• _WHAT YOU HAVE TO DO_: Update everything from the start of the rows down to the line containing "[x=141, y=279]" by replacing "At what coordinates should I click to accomplish" with "Where should I click to perform". Keep every other part of those lines as it is.

• _SUPPLIED INFORMATION_:
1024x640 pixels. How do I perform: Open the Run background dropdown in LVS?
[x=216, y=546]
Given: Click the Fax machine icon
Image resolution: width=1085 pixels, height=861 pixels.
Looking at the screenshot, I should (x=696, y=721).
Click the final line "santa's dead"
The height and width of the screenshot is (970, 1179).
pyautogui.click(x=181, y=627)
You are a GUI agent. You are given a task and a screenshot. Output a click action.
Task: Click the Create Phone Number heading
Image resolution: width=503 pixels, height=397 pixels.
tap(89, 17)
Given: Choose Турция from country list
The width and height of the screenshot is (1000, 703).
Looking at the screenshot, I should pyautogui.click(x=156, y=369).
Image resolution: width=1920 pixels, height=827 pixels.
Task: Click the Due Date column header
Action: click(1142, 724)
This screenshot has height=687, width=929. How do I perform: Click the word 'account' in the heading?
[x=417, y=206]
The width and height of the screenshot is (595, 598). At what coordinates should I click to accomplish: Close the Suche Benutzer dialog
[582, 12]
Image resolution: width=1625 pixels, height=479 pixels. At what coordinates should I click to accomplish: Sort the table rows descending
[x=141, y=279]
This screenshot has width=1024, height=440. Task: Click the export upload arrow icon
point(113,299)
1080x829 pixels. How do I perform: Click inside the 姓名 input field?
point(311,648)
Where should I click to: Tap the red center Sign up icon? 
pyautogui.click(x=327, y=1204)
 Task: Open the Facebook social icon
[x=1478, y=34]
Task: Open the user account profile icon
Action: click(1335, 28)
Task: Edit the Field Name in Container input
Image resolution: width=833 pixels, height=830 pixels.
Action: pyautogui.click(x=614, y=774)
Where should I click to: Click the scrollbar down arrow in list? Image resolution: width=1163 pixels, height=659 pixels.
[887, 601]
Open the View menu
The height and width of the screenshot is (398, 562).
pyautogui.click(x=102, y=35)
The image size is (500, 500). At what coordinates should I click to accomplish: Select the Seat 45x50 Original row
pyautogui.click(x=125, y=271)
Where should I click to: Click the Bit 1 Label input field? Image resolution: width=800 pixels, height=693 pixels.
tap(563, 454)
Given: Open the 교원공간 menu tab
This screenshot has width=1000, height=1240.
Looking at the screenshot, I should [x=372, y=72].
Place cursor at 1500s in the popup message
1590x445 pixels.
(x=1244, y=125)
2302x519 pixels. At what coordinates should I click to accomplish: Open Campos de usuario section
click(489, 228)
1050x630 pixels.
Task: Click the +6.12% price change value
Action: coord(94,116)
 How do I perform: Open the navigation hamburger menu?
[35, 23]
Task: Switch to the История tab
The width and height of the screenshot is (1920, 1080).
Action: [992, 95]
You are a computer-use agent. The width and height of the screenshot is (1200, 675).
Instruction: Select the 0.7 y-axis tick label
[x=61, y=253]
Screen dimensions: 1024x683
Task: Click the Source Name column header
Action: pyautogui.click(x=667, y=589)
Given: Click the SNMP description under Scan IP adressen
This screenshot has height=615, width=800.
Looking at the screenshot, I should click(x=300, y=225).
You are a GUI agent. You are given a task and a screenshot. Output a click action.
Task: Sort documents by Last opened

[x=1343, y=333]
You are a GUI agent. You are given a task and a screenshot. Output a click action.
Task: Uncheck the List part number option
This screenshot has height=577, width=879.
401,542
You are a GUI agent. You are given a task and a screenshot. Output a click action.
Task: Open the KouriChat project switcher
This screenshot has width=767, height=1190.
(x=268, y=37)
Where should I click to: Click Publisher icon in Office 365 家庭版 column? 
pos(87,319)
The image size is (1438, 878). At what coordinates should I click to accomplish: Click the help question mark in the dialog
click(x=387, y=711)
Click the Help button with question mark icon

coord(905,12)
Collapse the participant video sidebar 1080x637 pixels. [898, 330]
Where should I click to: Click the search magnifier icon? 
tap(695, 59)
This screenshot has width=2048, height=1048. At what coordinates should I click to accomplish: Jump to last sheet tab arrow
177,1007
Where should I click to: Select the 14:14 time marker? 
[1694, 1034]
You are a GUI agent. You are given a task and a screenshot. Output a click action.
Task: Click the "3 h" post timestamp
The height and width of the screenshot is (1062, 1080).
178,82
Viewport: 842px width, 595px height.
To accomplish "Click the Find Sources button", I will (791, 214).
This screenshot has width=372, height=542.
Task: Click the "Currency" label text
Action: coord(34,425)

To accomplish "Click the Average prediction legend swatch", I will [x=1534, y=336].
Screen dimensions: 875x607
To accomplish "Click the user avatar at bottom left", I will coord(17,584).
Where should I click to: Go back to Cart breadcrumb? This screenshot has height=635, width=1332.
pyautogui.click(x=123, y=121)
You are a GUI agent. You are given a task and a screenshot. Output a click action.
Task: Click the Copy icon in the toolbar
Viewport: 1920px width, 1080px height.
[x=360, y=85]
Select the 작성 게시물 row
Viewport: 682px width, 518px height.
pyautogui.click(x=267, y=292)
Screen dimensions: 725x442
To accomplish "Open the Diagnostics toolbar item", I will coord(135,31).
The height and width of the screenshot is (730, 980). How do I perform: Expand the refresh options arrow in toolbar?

• _SOLVED PROBLEM_:
1024x640 pixels. How do I perform: Open the Run background dropdown in LVS?
[x=216, y=546]
Given: Click the Fax machine icon
Image resolution: width=1085 pixels, height=861 pixels.
Looking at the screenshot, I should (x=696, y=721).
Click the final line "santa's dead"
The height and width of the screenshot is (970, 1179).
pyautogui.click(x=181, y=627)
You are a GUI agent. You are given a task and a screenshot. Output a click action.
Task: Click the Create Phone Number heading
Image resolution: width=503 pixels, height=397 pixels.
tap(89, 17)
Given: Choose Турция from country list
The width and height of the screenshot is (1000, 703).
Looking at the screenshot, I should pyautogui.click(x=156, y=369).
Image resolution: width=1920 pixels, height=827 pixels.
Task: Click the Due Date column header
Action: click(1142, 724)
This screenshot has height=687, width=929. How do I perform: Click the word 'account' in the heading?
[x=417, y=206]
The width and height of the screenshot is (595, 598). Where should I click to perform: Close the Suche Benutzer dialog
[582, 12]
Image resolution: width=1625 pixels, height=479 pixels. Where should I click to perform: Sort the table rows descending
[x=141, y=279]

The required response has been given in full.